Dans le cadre du projet post-Kenneth, une réunion de sensibilisation des parties prenantes sur l'avancement des études de faisabilité pour la construction d’une digue à Djoiezi s'est tenue jeudi 1er juin au foyer de cette localité. La communauté a validé le rapport d’études présenté et se dit satisfaite du travail réalisé par le bureau d'études. La protection du littoral de Djoiezi par un mur en béton et ou une digue avec épi en bois sont les solutions proposées pour protéger la ville contre les menaces de la mer.

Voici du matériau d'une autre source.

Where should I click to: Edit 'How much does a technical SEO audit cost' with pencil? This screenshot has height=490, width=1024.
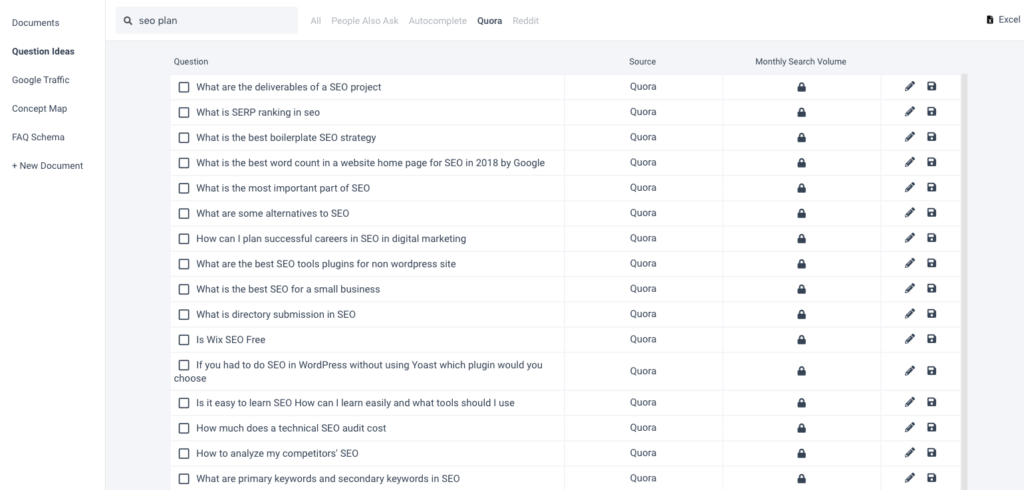[x=910, y=428]
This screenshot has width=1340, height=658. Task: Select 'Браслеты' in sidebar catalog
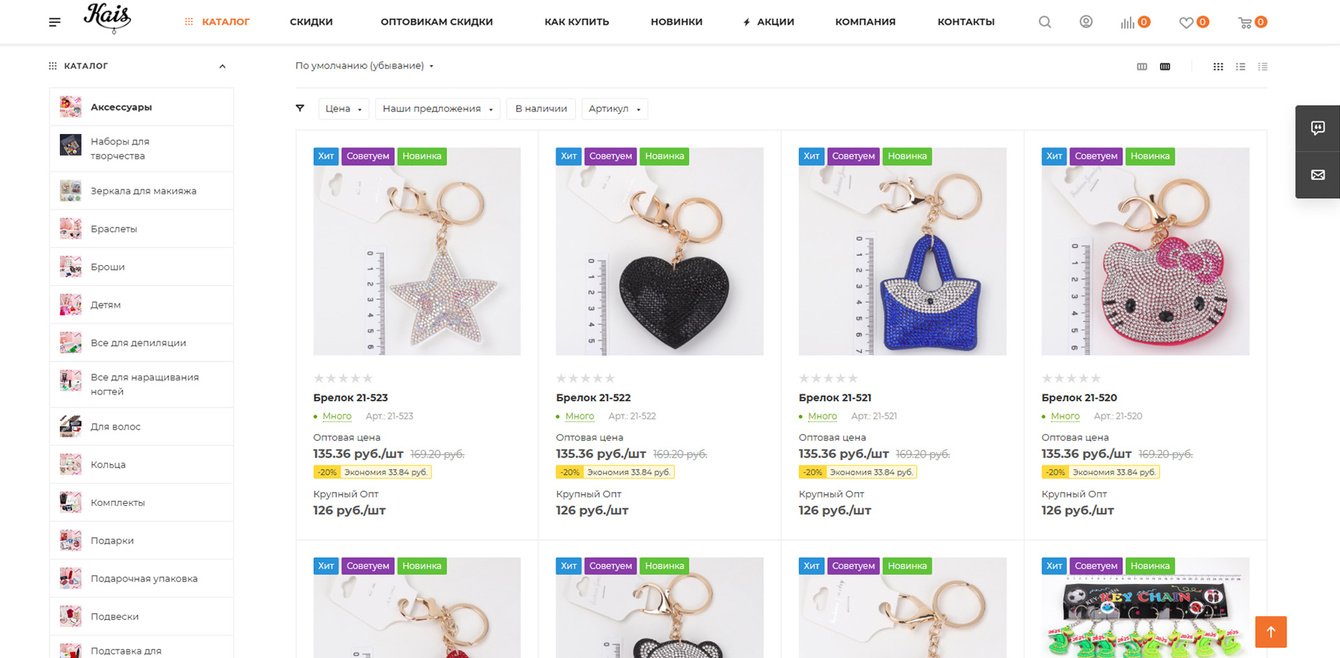pos(114,229)
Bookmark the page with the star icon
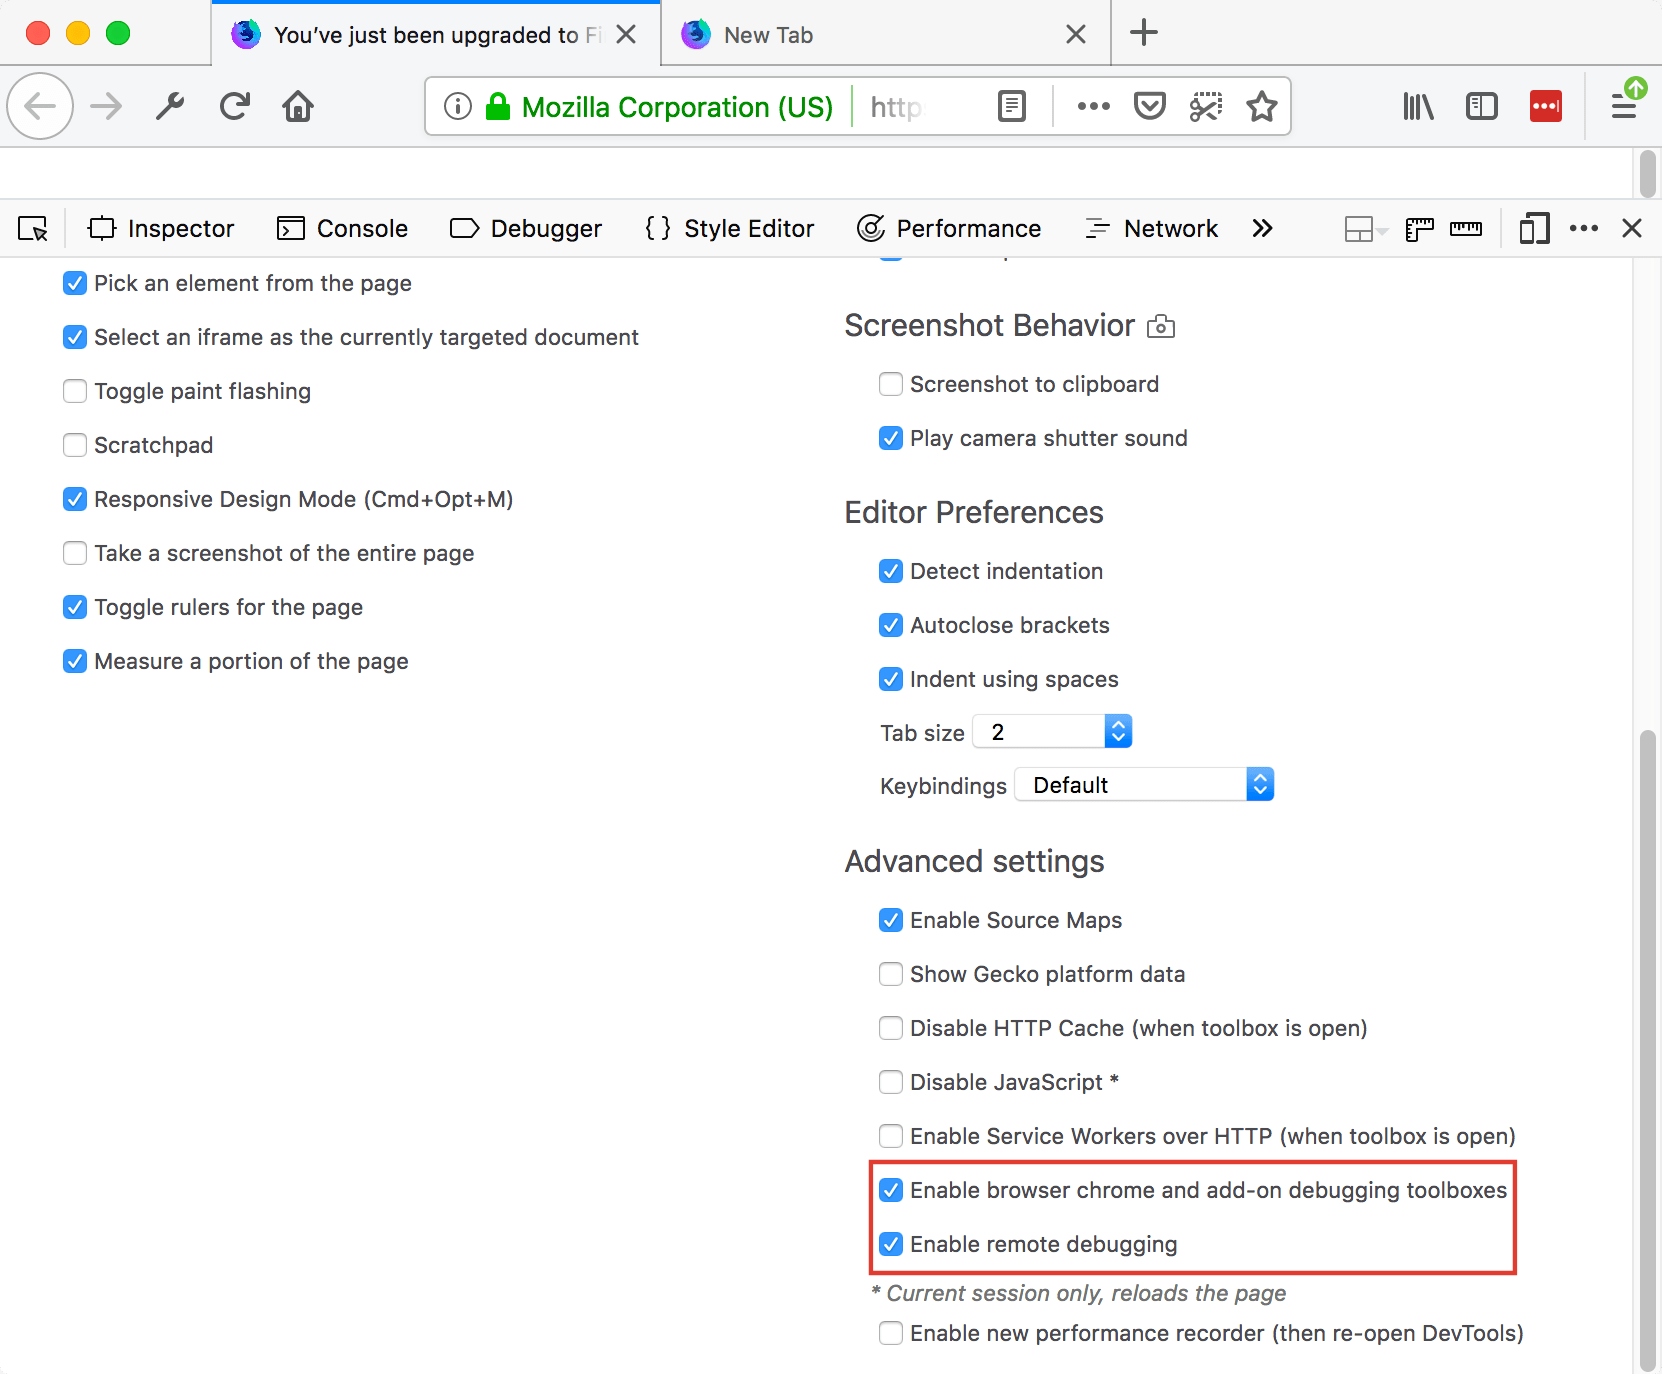 1262,106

Dans la composante infrastructures routières et protection des zones côtières du projet post-Kenneth qui consiste à reconstruire le pays suite au passage en avril 2019 du cyclone tropical Kenneth, une réunion de sensibilisation a eu lieu au foyer de Djoiezi jeudi 1er juin dernier. Avaient pris part à cette réunion, le secrétaire général du ministère de l'aménagement du territoire, des représentants de la Banque mondiale (bailleur de fonds du projet), le Directeur général de l'aménagement du territoire, la communauté de Djoiezi, les préfets et autres personnalités. L'ordre du jour portait sur la présentation des études réalisées en vue de protéger la localité de Djoiezi en proie à la montée des eaux de mer.
Deux solutions ont été proposées lors de cette réunion technique. La première consiste en la protection du littoral à l'aide d'un mur de 6 mètres de hauteur en béton armé le long du littoral. La deuxième option est une digue avec épis en bois qui aura pour objectif de retenir le sable pour qu'il ne soit pas transporté par la mer. « Dans le premier scénario, le mur en béton sera étendu tout le long de la côte. Mais nous avons jugé nécessaire de le découper à chaque 60 mètres de longueur afin d'évacuer les eaux de pluie de la ville. Ce système sera suivi d'une installation des brises lames un peu plus haut à 100 mètre du côté de la plage » a expliqué un membre du bureau d'études chargé du dossier. La première solution est jugé trop chère selon les responsables du dossier par rapport à la deuxième. Mais tenant compte des réactions des uns et des autres, il semblerait que c'est la meilleure solution pour protéger Djoiezi.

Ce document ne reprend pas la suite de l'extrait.